Y.-Y. Ma (© Alchetron)


With his usual sense of invention and innovation, Maestro Alan Gilbert last night gave his now acclimatized audience three pieces of contemporary music. John Adams (in honor of his seven decades on this earth), Esa-Pekka Salonen (the Marie-Josée Kravis Composer-in-Residence) and a young fella named Hector Berlioz (whose calendar dates are deceptive, for he is the eternal iconoclast).


Actually, the Berlioz mad/opium-hallucinating Symphonie fantastique was played here less than two weeks ago, with a Scheherazade-style story-telling performance by the Boston Symphony Orchestra. Maestro Gilbert didn’t present those suspenseful pauses, the retardations that made us think, “And what happens next, Uncle Alan?”. Instead, this was a five-movement dream. Mr. Gilbert allowed First Oboist Liang Wang to actually lead that opening movement. Mr. Gilbert conducted even more wind-dreams in the third movement (after a quite proper ballroom dance). And of course the last pages are filled with the kind of nightmares which Richard Strauss could barely conceive in Till Eulenspiegel.


(And, forgive the pun, Berlioz executed his terrorizing finale to a Strauss head-chopping which would have been scorned by ISIS).


After the two works by John Adams played by the Phil last week, the opening The Chairman Dances was a retro disappointment. Written before Nixon in China (to me, his finest opera, thanks to Alice Goodman’s piercing libretto), this is a minimalist set of dances with varying rhythms and the usual harmonies which, like an optical illusion, appeared and disappeared before we knew it.


Thirty years ago, The Chairman Dances was highlight of the Adams/Reich/Glass era, but today it sounds clever, funky and–unlike the Berlioz–rather dated.



E.-P. Salonen (© Katja Tähjä)


Now the great moment. And great it was! A major work by Esa-Pekka Salonen. Economics being what it, we don’t have an Archduke or Archbishop commissioning the Cello Concerto. It was commissioned by the Chicago Symphony, NY Phil, Barbican Center London and Elbphilharmonie, Hamburg. And I have no doubt they were thrilled not only to get Mr. Salonen, but the soloist for whom he wrote it, Yo-Yo Ma.


It was evident during the fascinating 30 minutes that every measure took in the Yo-Yo Ma cello persona. Amidst the deep orchestral atmospheres in all three movements, that ineffable Ma sounds was clear and always clean. Mr. Salonen composed some beautiful long romantic lines him to play. Those almost unheard nuances of his cello came out of the twittering, forest-glade orchestra, and one could hear and feel the elements. As for the Yo-Yo Ma technique, that was executed with constant lighting flashes in the third-movement cadenza.

....

> _TASK REQUIREMENTS_
According to the concert review, which orchestra had played Symphonie fantastique there less than two weeks earlier?

> _INFORMATION SUPPLIED_
....

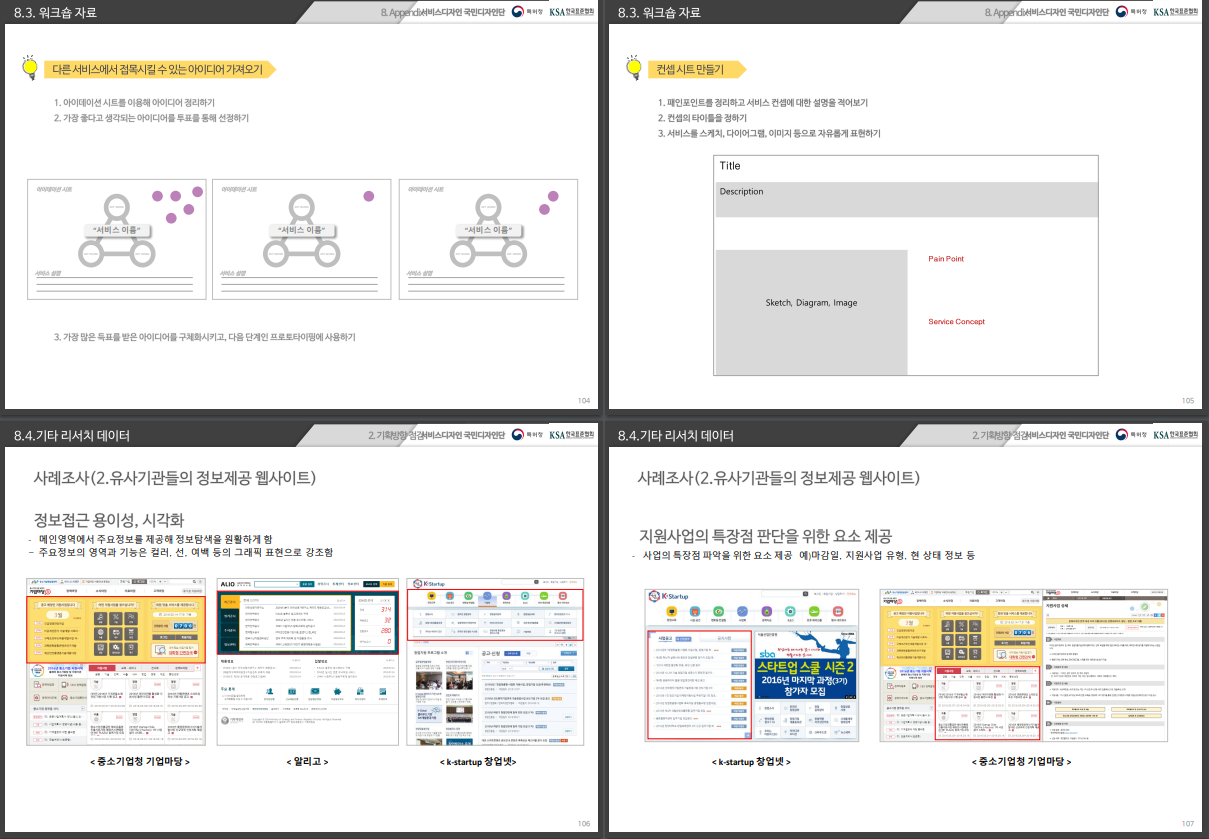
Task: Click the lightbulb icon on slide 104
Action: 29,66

....

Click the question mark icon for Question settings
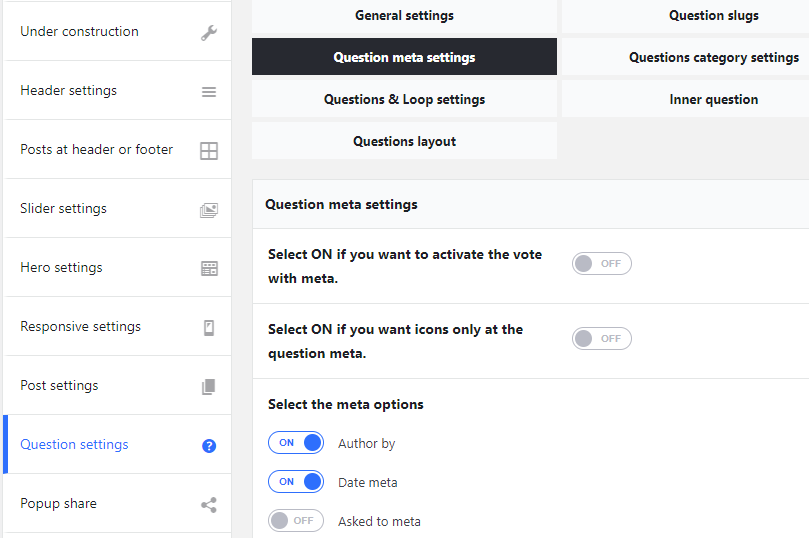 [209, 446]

....

> _ANSWER TO THE PROBLEM_
The Boston Symphony Orchestra.